Uma crise silenciosa de saúde pública está se consolidando no Brasil, com consequências que podem impactar gerações futuras: a obesidade infantil avança em ritmo alarmante. Dados compilados de diversas fontes governamentais e de saúde pintam um quadro preocupante, revelando que o excesso de peso já é uma realidade para uma parcela significativa de crianças e adolescentes no país, com a pandemia de Covid-19 atuando como um forte acelerador desse processo.
O Panorama em Números
As estatísticas são contundentes e revelam a dimensão do problema em diferentes faixas etárias:
- Crianças de 5 a 9 anos: Dados do Sistema Único de Saúde (SUS) mostram que 13,2% das crianças nesta faixa etária já são consideradas obesas, enquanto 28% apresentam excesso de peso. De forma mais ampla, estima-se que 3 em cada 10 crianças brasileiras de 5 a 9 anos estão acima do peso ideal.

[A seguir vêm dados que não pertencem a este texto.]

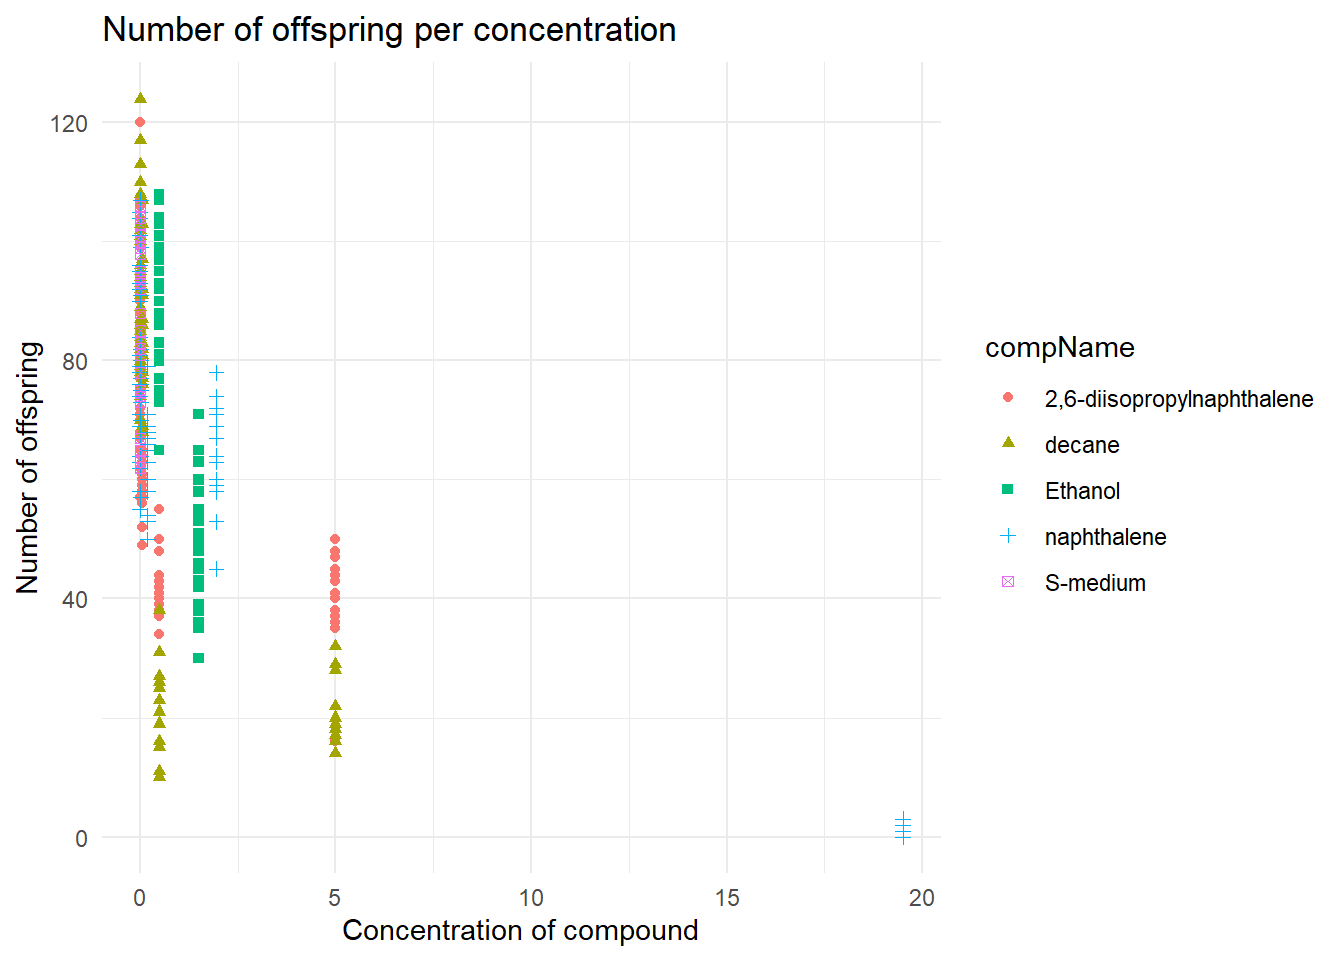Viewport: 1344px width, 960px height.
Task: Select the 'Concentration of compound' x-axis label
Action: [520, 930]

- Adolescentes de 10 a 18 anos: O cenário é ainda mais grave. Um levantamento do Observatório de Saúde na Infância (Observa Infância – Fiocruz/Unifase) aponta que um em cada três adolescentes brasileiros (cerca de 33%) estava com excesso de peso em 2022.
- O Impacto da Pandemia: O período de isolamento social entre 2019 e 2021 teve um efeito devastador. O número de crianças com até 5 anos com excesso de peso cresceu 6,08%, enquanto entre os adolescentes o aumento foi de impressionantes 17,2%.

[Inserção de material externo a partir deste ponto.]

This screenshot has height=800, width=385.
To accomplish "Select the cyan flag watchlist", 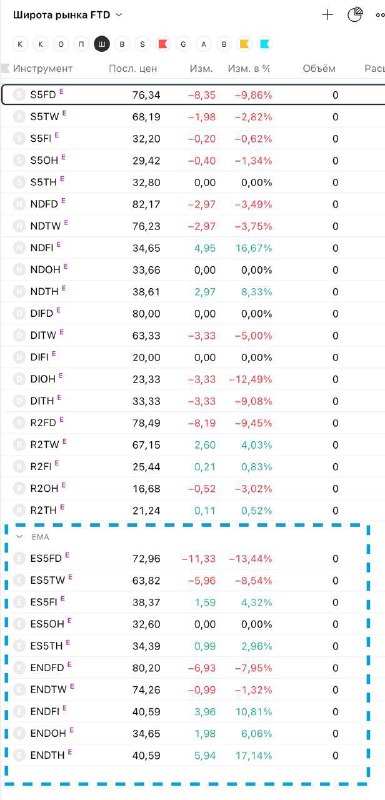I will pos(265,44).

- Projeções Futuras: O Atlas Mundial da Obesidade projeta que, se nada for feito, o Brasil ocupará a 5ª posição no ranking global de países com o maior número de crianças e adolescentes com obesidade até 2030.
Riscos, Causas e Recomendações
Especialistas alertam que a obesidade infantil não é apenas uma questão estética, mas uma condição médica grave associada a riscos metabólicos, hormonais e cardiovasculares que podem se manifestar precocemente. O excesso de gordura pode, inclusive, provocar alterações hormonais que antecipam a puberdade. Além disso, uma criança obesa tem uma probabilidade muito maior de se tornar um adulto obeso, aumentando o risco de desenvolver doenças crônicas como diabetes tipo 2, hipertensão e problemas cardíacos ao longo da vida.

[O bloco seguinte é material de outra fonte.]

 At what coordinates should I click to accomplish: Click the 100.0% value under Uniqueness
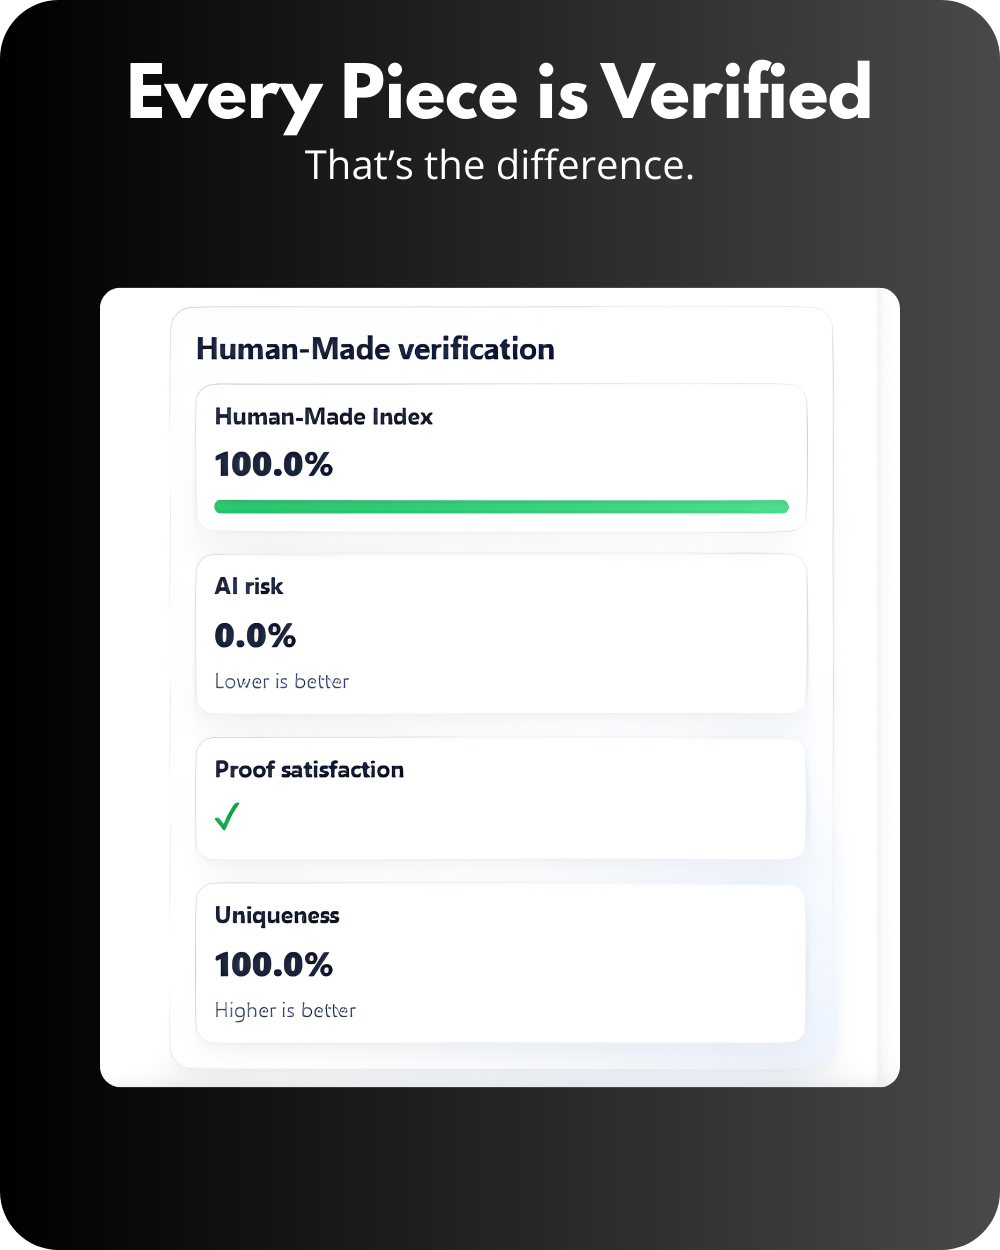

As causas são multifatoriais e incluem uma dieta inadequada, com alto consumo de alimentos ultraprocessados, e o sedentarismo, que foi drasticamente agravado pela mudança de rotinas e pelo aumento do tempo de tela durante e após a pandemia.
Diante deste cenário, médicos e especialistas reforçam a importância da prevenção e do acompanhamento contínuo. A endocrinologista pediátrica Patrícia Amorim explica que exames como hemograma completo, glicemia de jejum e perfil lipídico podem ser indicados mesmo em crianças sem sintomas aparentes, especialmente se houver histórico familiar de obesidade. A orientação para as famílias é clara: incentivar a prática regular de atividades físicas e adotar uma dieta baseada em alimentos frescos, como frutas, verduras e legumes, enquanto se reduz drasticamente o consumo de ultraprocessados, bebidas açucaradas e fast food.
A pandemia de Covid-19 pode ter arrefecido, mas suas consequências secundárias estão apenas começando a se manifestar de forma clara nos dados. A crise de obesidade infantil é uma dessas heranças, um problema de saúde pública que exigirá políticas integradas e um esforço conjunto de governos, escolas e famílias para ser revertido, sob o risco de sobrecarregar o sistema de saúde por décadas.